To make the addition of custom HTML on our server more straightforward we will consider a redesign of this functionality.​
* The flex print and flock print products make it possible to offer print on demand designs on black and other dark colored shirts. This is great!

But there are some limitations on the level of detail in a design that are difficult for a designer to visualize in advance, and at the moment the only way to find out if a design will work or not is to submit it, have it analyzed, and see if it's rejected. Are there any plans for improving that process?*

No, unfortunately not. This are technological limitations that are determined by the printing technology.

All we can do is to try to do a better job in explaining what is possible and what is not.

Also, in future we will add other printing technologies for dark colors without these size-limitations. However, this will take some months and the other technologies will have other limitations... life is hard 

Our goal is to focus on making a very good product since we strongly believe that quality pays off in the long term!​
*Will you be introducing a wider variety of product choices that can be customized for the US SpreadShirt merchants? For example, in the German version of SpreadShirt, you have windjackets, lanyards, umbrellas, and many more t-shirt styles.*

Yes, we will add much more during the next weeks and months and we are always open for suggestion. Also, we are very open to growing our team; so if anyone of you web-savvy people is looking for a cool job with a fast growing internet start up, we are in hiring mode!​
*Will you ever offer Maternity Tops for pregnant women?*

Not on the list yet as far as I know, but why not? We'll consider it.​
* Since you have launched German and European Spreadshirt versions, you have probably seen several successful SpreadShirt Shops. Without giving out any of of those SpreadShirt merchant's "secrets", what tips can you give for new SpreadShirt merchants that will help them create successful store?*

We actually have great marketing tips available on our website. When a shopartner is logged in, just go to the menu link called 'marketing': Marketing : Spreadshirt - Custom T-shirts - Design, Buy and Sell Customized shirts​
*I noticed there are affiliate banner links in the SpreadShirt shops that link back to SpreadShirt with the merchant's ID tied to it. You also have an affiliate program through CommissionJunction.

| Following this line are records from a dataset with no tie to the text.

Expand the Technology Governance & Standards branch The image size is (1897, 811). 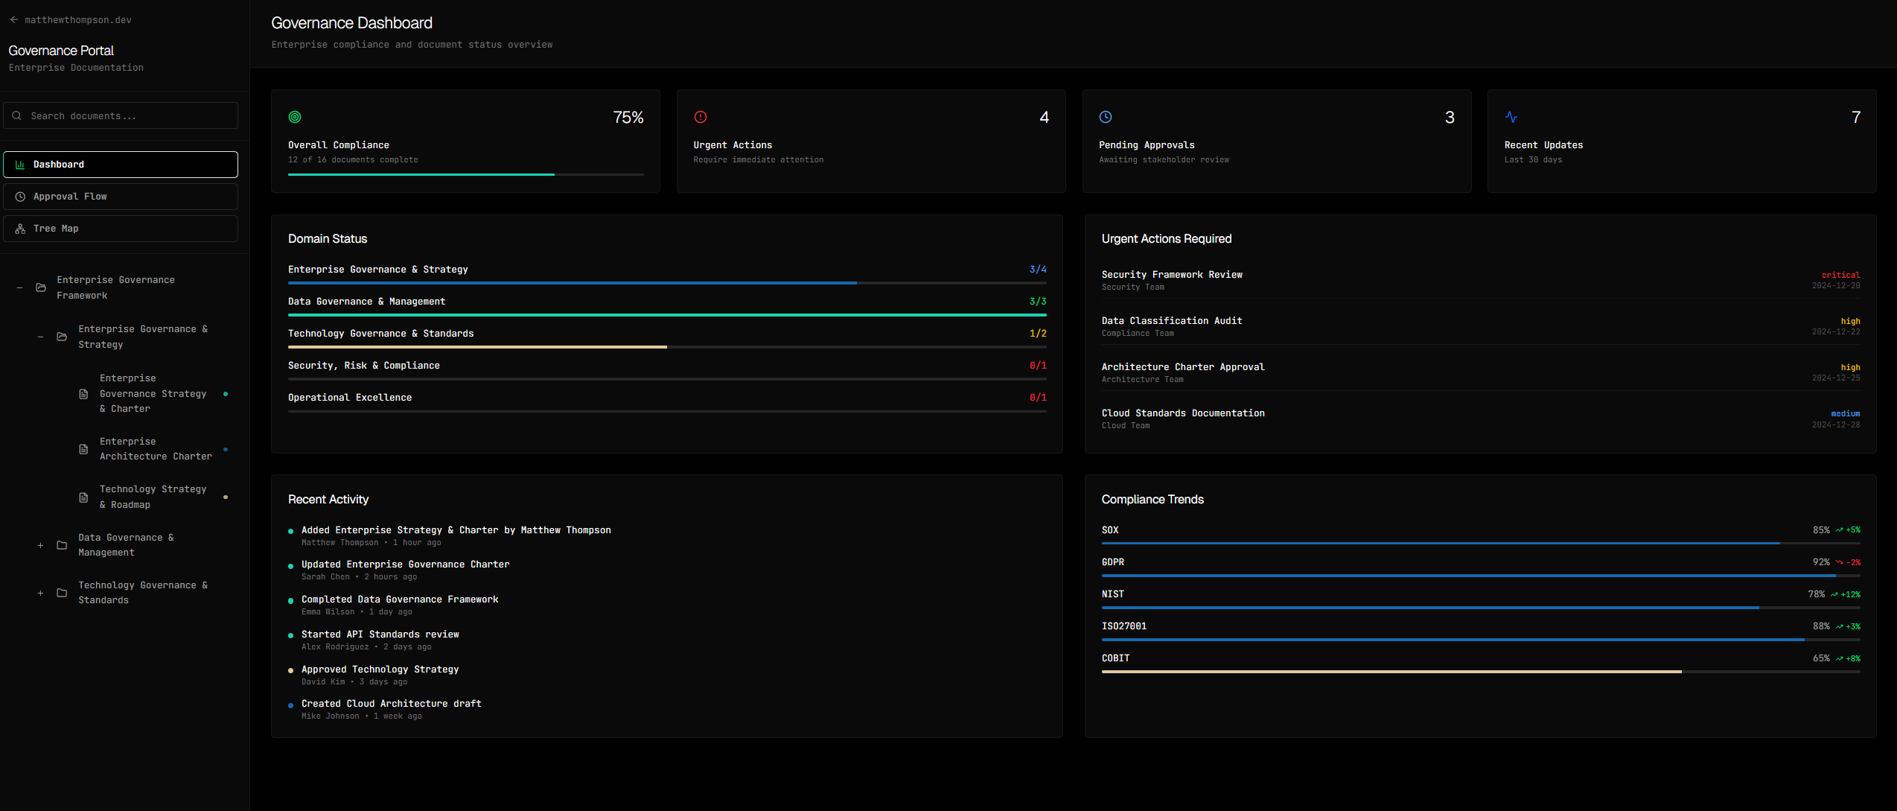(40, 592)
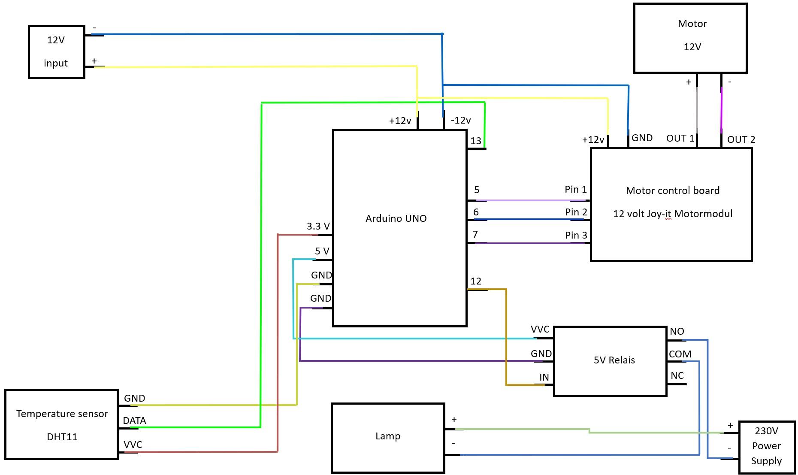Screen dimensions: 798x475
Task: Select yellow wire from 12V input plus terminal
Action: click(x=257, y=66)
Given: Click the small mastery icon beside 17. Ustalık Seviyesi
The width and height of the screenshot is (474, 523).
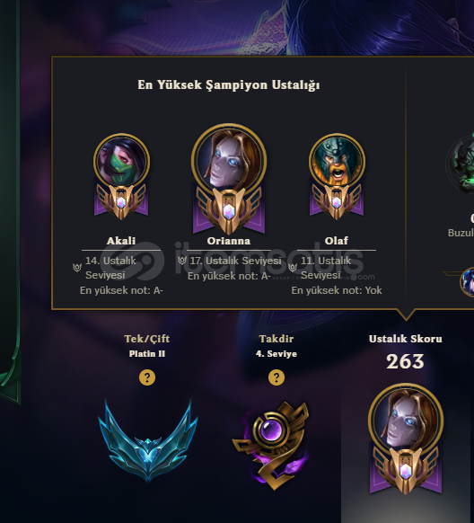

Can you explain how your different affiliate program(s) work?*

The program at Commission Junction works only for spreadshirt-designer.com. The items are priced significantly higher on the 'designer' than in the shops.

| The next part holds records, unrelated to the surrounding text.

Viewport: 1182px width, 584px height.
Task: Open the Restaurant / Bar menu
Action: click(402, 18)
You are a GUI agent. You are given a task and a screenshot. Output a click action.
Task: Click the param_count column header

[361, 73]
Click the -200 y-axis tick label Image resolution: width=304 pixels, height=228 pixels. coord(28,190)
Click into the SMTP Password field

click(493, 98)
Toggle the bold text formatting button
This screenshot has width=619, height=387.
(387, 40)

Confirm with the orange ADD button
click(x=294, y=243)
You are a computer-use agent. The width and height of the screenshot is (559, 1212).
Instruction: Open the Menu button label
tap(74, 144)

So when an affiliate signs up for the program via CJ they'll get 15-25% commission on the sales he brings (percentage depends on monthly sales volume).

The affiliate program within the shops is just for internal tracking. There is no incentive program for existing shops bringing us new one. On one hand this is due to technical restrictions on the other hand it would not work out for us cost wise.

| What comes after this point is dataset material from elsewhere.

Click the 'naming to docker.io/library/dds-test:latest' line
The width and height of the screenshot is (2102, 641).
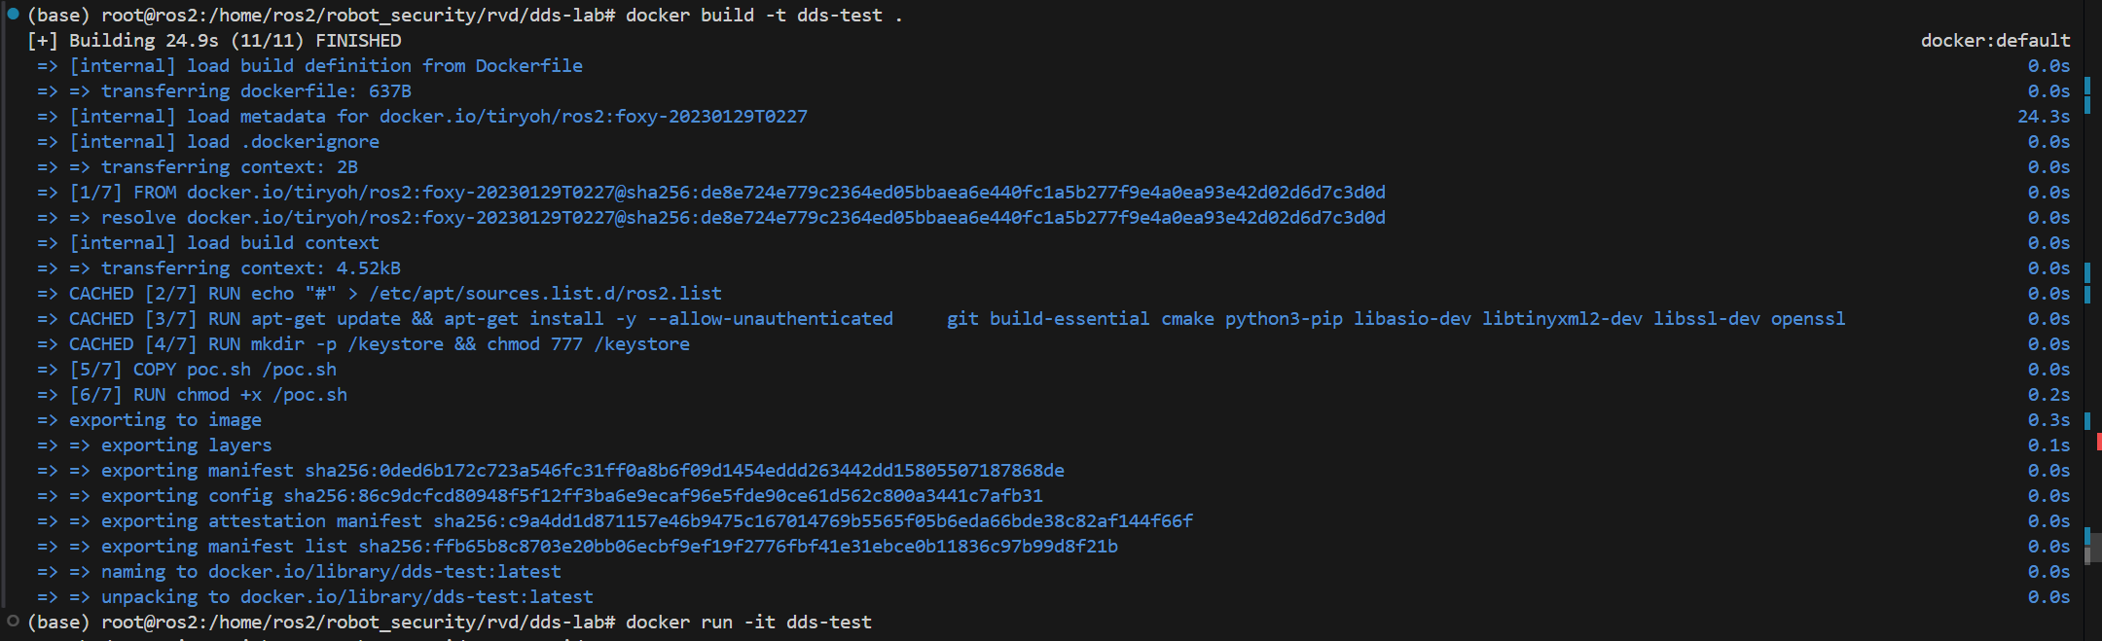[x=331, y=572]
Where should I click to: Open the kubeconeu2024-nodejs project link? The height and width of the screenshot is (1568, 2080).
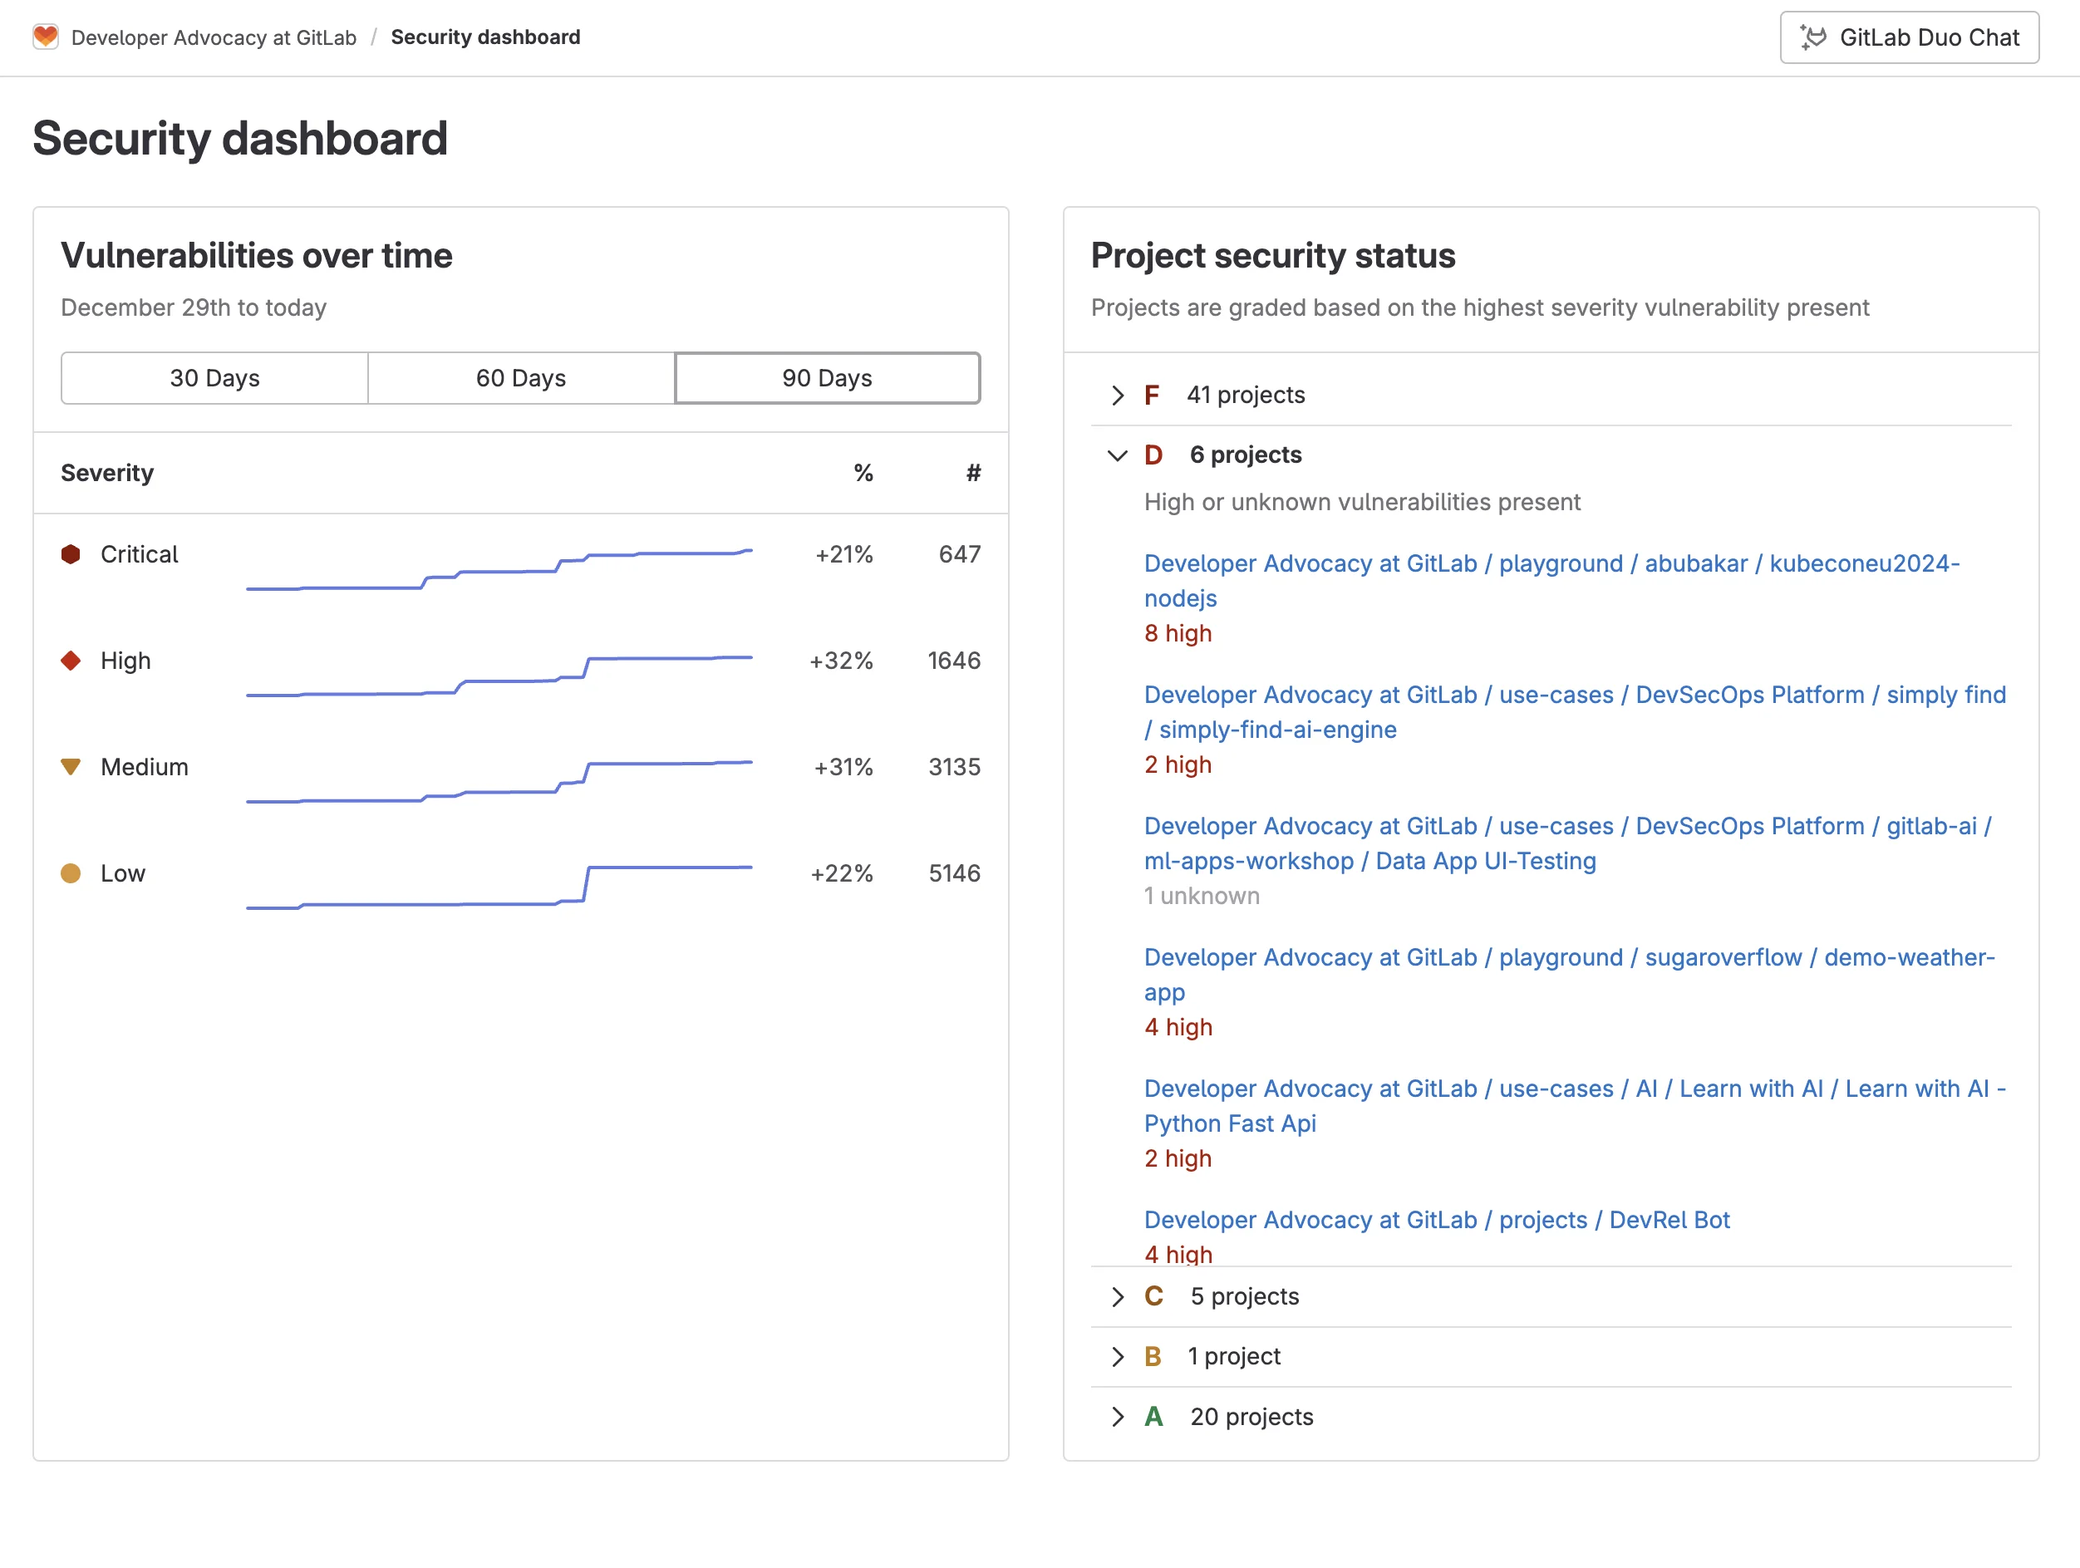pos(1551,564)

However, for very big affiliates who wish do send us new shoppartners we are very open for special deals (very big would be, that you should have at least 2,000,000 impressions per month). For smaller traffic we just do not have the capacity for tracking, deal making, etc. We invest our time rather in adding new items to our site ​
* Can US Residents operate a European shop at SpreadShirt.net and having commissions paid to them in the US?*

Yes.​
*What can US users expect to see in the upcoming months at SpreadShirt.com?*

A lot more items, a shop directory, a cooler, more US look of the homepage, international shipping, more payment methods and...well, what you would like to see most?​
*Again, thank you for your time. Do you have any final thoughts to share for our readers?*

Not really, well, maybe one: it's cool to be in the US and we want to thank all of you who are the first merchants on the spreadshirt US platform!​


----------